Domain 1 embraces about 1.7 million Palestinians who are citizens of Israel. For the first 20 years of the country’s existence, they lived under martial law and to this day are subjected to oppression on the basis of not being Jewish. That policy of domination manifests itself in inferior services, restrictive zoning laws and limited budget allocations made to Palestinian communities; in restrictions on jobs and professional opportunities; and in the mostly segregated landscape in which Jewish and Palestinian citizens of Israel live. Palestinian political parties can campaign for minor reforms and better budgets, but are legally prohibited by the Basic Law from challenging legislation maintaining the racial regime. The policy is reinforced by the implications of the distinction made in Israel between

“citizenship” (ezrahut) and “nationality” (le’um): all Israeli citizens enjoy the former, but only Jews enjoy the latter. “National” rights in Israeli law signify Jewish-national rights. The struggle of Palestinian citizens of Israel for equality and civil reforms under Israeli law is thus isolated by the regime from that of Palestinians elsewhere. 

Domain 2 covers the approximately 300,000 Palestinians who live in East Jerusalem, who experience discrimination in access to education, health care, employment, residency and building rights. They also suffer from expulsions  and home demolitions, which serve the Israeli policy of “demographic balance”  in favour of Jewish residents. East Jerusalem Palestinians are classified as permanent residents, which places them in a separate category designed to prevent their demographic and, importantly, electoral weight being added to that of Palestinians citizens in Israel. As permanent residents, they have no legal standing to challenge Israeli law. Moreover, openly identifying with Palestinians  in the occupied Palestinian territory politically carries the risk of expulsion to the West Bank and loss of the right even to visit Jerusalem. Thus, the urban epicentre of Palestinian political life is caught inside a legal bubble that curtails its inhabitants’ capacity to oppose the apartheid regime lawfully.

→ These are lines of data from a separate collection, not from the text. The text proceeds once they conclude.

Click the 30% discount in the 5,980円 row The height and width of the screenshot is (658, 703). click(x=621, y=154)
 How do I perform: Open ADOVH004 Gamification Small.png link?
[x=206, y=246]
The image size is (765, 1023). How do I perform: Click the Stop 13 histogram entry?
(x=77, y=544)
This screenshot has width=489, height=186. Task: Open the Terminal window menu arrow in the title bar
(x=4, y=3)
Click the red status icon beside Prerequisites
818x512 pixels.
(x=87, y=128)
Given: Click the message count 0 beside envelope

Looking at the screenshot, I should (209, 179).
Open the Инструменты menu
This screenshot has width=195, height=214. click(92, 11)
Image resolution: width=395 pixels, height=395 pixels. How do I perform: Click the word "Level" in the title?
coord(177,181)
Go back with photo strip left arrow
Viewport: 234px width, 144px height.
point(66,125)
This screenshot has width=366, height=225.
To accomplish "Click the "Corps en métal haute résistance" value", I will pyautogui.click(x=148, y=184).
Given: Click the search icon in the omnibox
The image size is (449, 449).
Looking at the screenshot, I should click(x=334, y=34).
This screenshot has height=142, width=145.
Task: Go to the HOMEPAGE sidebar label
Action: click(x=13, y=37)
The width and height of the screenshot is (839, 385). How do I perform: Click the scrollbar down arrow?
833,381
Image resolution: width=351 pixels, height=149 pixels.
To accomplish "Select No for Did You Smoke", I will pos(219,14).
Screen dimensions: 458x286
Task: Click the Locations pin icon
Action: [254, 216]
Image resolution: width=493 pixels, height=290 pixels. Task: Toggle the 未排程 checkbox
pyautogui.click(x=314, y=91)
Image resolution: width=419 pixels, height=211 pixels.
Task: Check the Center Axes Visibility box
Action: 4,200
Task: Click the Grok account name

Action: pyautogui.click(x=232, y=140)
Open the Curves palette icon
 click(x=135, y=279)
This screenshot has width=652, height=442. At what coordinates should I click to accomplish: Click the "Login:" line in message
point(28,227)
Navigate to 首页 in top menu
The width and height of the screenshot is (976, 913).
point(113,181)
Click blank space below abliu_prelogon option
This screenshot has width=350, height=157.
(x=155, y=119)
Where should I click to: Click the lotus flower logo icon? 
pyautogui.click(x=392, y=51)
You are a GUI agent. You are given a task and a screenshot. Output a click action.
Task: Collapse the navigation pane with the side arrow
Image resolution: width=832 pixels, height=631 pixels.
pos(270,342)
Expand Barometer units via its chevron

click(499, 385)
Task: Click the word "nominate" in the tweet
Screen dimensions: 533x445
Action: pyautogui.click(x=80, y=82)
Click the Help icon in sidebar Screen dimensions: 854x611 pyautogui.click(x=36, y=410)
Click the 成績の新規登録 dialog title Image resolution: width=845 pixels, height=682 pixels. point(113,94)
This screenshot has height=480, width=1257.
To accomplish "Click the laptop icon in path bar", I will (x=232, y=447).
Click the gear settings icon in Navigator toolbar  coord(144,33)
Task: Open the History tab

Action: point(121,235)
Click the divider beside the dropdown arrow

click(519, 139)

Domain 3 is the system of military law imposed on approximately 4.6 million Palestinians who live in the occupied Palestinian territory, 2.7 million of them in the West Bank and 1.9 million in the Gaza Strip. The territory is administered in a manner that fully meets the definition of apartheid under the Apartheid Convention: except for the provision on genocide, every illustrative “inhuman act” listed in the Convention is routinely and systematically practiced by Israel in the West Bank. Palestinians are governed by military law, while the approximately 350,000 Jewish settlers are governed by Israeli civil law. The racial character of this situation is further confirmed by the fact that all West Bank Jewish settlers enjoy the protections of Israeli civil law on the basis of being Jewish, whether they are Israeli citizens or not. This dual legal system, problematic in itself, is indicative of an apartheid regime when coupled with the racially discriminatory management of land and development administered by Jewish-national institutions, which are charged with administering “State land” in the interest of the Jewish population.  In support of the overall findings of this report, annex I sets out in more detail the policies and practices of Israel in the occupied Palestinian territory that constitute violations of article II of the Apartheid Convention.

Domain 4 refers to the millions of Palestinian refugees and involuntary exiles, most of whom live in neighbouring countries. They are prohibited from returning to their homes in Israel and the occupied Palestinian territory. Israel defends its rejection  of the Palestinians’ return in frankly racist language: it is alleged that Palestinians constitute a “demographic threat” and that their return would alter the demographic character of Israel to the point of eliminating it as a Jewish State.  The refusal of the right of return plays an essential role in the apartheid regime by ensuring that the Palestinian population in Mandate Palestine does not grow to a point that would threaten Israeli military control of the territory and/or provide the demographic leverage for Palestinian citizens of Israel to demand (and obtain) full democratic rights, thereby eliminating the Jewish character of the State of Israel. Although domain 4 is confined to policies denying Palestinians their right of repatriation under international law, it is treated in this report as integral to the system of oppression and domination of the Palestinian people as a whole, given its crucial role in demographic terms in maintaining the apartheid regime.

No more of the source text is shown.